摘要：Polycyclic aromatic hydrocarbons (PAHs) are widespread, persistent environmental pollutants. They exert toxic effects at different developmental stages of plants. Plant defense mechanisms against PAHs are poorly understood. To this end, transcriptomics and widely targeted metabolomic sequencing were used to study the changes in gene expression and metabolites that occur in the roots of Salix viminalis subjected to phenanthrene stress. Significant variations in genes and metabolites were observed between treatment groups and the control group. Thirteen amino acids and key genes involved in their biosynthesis were upregulated exposed to phenanthrene. Cysteine biosynthesis was upregulated. Sucrose, inositol galactoside, and mellidiose were the main carbohydrates that were largely accumulated. Glutathione biosynthesis was enhanced in order to scavenge reactive oxygen species and detoxify the phenanthrene. Glucosinolate and flavonoid biosynthesis were upregulated. The production of pinocembrin, apigenin, and epigallocatechin increased, which may play a role in antioxidation to resist phenanthrene stress.

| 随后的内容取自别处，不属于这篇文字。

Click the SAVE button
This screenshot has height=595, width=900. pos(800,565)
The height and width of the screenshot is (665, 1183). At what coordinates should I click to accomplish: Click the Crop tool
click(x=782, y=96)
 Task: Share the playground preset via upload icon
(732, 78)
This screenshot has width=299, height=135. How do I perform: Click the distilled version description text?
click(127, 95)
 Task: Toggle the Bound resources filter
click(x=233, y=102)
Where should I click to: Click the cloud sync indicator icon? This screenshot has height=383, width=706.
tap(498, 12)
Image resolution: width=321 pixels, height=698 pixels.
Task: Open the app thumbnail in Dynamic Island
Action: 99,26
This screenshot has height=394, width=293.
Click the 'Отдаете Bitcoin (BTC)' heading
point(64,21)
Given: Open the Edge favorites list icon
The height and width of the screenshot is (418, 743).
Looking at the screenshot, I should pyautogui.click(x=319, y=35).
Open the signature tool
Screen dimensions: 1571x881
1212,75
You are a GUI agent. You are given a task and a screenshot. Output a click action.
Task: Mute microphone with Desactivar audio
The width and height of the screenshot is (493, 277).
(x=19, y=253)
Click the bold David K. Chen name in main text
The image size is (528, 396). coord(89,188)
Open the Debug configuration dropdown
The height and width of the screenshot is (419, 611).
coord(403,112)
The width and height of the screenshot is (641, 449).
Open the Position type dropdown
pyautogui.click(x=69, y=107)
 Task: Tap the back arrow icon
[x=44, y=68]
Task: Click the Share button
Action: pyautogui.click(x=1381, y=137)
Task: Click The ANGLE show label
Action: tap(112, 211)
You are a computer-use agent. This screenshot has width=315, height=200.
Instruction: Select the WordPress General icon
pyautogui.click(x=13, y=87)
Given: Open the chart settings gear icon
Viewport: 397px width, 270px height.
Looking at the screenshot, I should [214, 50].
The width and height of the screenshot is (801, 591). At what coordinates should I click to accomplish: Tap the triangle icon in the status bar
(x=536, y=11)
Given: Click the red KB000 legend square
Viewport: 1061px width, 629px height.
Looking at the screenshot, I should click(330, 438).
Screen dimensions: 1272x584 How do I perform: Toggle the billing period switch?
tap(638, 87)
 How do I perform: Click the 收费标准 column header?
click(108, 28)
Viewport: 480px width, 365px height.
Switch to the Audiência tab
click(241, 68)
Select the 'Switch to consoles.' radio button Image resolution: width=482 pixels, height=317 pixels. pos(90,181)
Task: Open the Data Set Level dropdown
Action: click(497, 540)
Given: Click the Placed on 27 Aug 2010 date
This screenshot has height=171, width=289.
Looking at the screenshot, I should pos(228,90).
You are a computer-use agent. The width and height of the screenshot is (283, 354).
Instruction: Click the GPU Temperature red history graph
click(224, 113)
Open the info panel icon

In addition, levels of six amino acids and N,N'-(p-coumaroyl)-cinnamoyl-caffeoyl-spermidine were significantly increased, which may have helped protect the plant against phenanthrene stress. These results demonstrated that S. viminalis had a positive defense strategy in response to phenanthrene challenge. Subsequent defense-related reactions may have also occurred within 24 h of phenanthrene exposure. The findings of the present study would be useful in elucidating the molecular mechanisms regulating plant responses to PAH challenges and would help guide crop and plant breeders in enhancing PAH resistance. (C) 2020 Published by Elsevier Ltd.